> **Source**
--- --- ---
AO-10 Beam Antenna

The folowing is excerpted from the May/Jun 1999 issue of The AMSAT Journal:

A Modest--But Effective--AO-10 Antenna

The venerable AMSAT OSCAR-10 (AO-10) is still up there making satellite DX contacts and "rag chews" a reality for lots of amateurs. If you have been working the LEO's (Low Earth Orbit) successfully with small antennas (like me), you have probably already discovered much (much!) more gain is required to work AO-10. I have managed a few contacts using my Texas Potato Mashers as well as my first AO-10 setup--a 4-element 2 meter yagi and an 8-element 70 cm quagi with 10 Watts. However, those were marginal and all occurred when the satellite was near the horizon and closer than 12,000 km.
--- --- ---
> **Exercise A**
Which issue of The AMSAT Journal did the AO-10 antenna article come from?
> **Exercise B**
Reproduce the AO-10 antenna article word for word, starting with "The venerable AMSAT" and going on through "than 12,000 km.".
> **Exercise C**
Pick up the AO-10 antenna article after its final sentence and keep writing it.

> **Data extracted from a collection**
--- --- ---
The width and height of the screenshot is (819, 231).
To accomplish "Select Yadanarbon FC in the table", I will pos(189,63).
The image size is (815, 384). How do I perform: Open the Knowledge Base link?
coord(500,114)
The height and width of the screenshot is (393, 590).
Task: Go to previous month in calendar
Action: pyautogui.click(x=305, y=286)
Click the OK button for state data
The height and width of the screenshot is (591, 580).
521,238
--- --- ---
> **Expected output A**
The May/Jun 1999 issue.

> **Expected output B**
The venerable AMSAT OSCAR-10 (AO-10) is still up there making satellite DX contacts and "rag chews" a reality for lots of amateurs. If you have been working the LEO's (Low Earth Orbit) successfully with small antennas (like me), you have probably already discovered much (much!) more gain is required to work AO-10. I have managed a few contacts using my Texas Potato Mashers as well as my first AO-10 setup--a 4-element 2 meter yagi and an 8-element 70 cm quagi with 10 Watts. However, those were marginal and all occurred when the satellite was near the horizon and closer than 12,000 km.

> **Expected output C**
I longed for better "ears" and more "talk power." This is currently the only bird available for ragchews and a lot of European ops are up in the middle of the night for just that reason. Getting on AO-10 more reliably was easier than I thought and you could replicate this design with a trip to the hardware store and 4 hours of work; and be on the air that evening! For up-to-date information on AO-10, visit AMSAT and Stacey Mills', W4SM, Websites.1

This article describes construction of a dual-band Yagi-style antenna specifically designed for AO-10 use. While I don't want to preclude use of this design for LEO's, the beamwidths are narrow enough to realistically require automated tracking for both azimuth and elevation--which I do not have (yet). The 2 meter portion consists of a stock Cushcaft VHF beam; 7 elements with an advertised 11.1 dBi gain. The 70 cm portion consists of 14 elements and has almost 16 dBi gain at 435.1 mHz. Both antennas are mounted concentrically on an 8 foot boom. This is a linearly polarized antenna and does not employ any polarization-switching schemes, but two of these could be built and set up for circular polarization and switching: see the ARRL Antenna Book or Martin Davidoff's The Radio Amateur's Satellite Handbook for examples.

Design: Several design parameters were foremost in my search for a better antenna system for AO-10. First, it needed to be inexpensive (I'm an engineer and that is often the primary design criterion). Second, it had to be small enough to be mounted on my patio-based tripod with "Armstrong" rotor--about 8 foot maximum. Third, since its service was dedicated to mode B, it needed to be optimized for transmit gain and receive S/N ratio.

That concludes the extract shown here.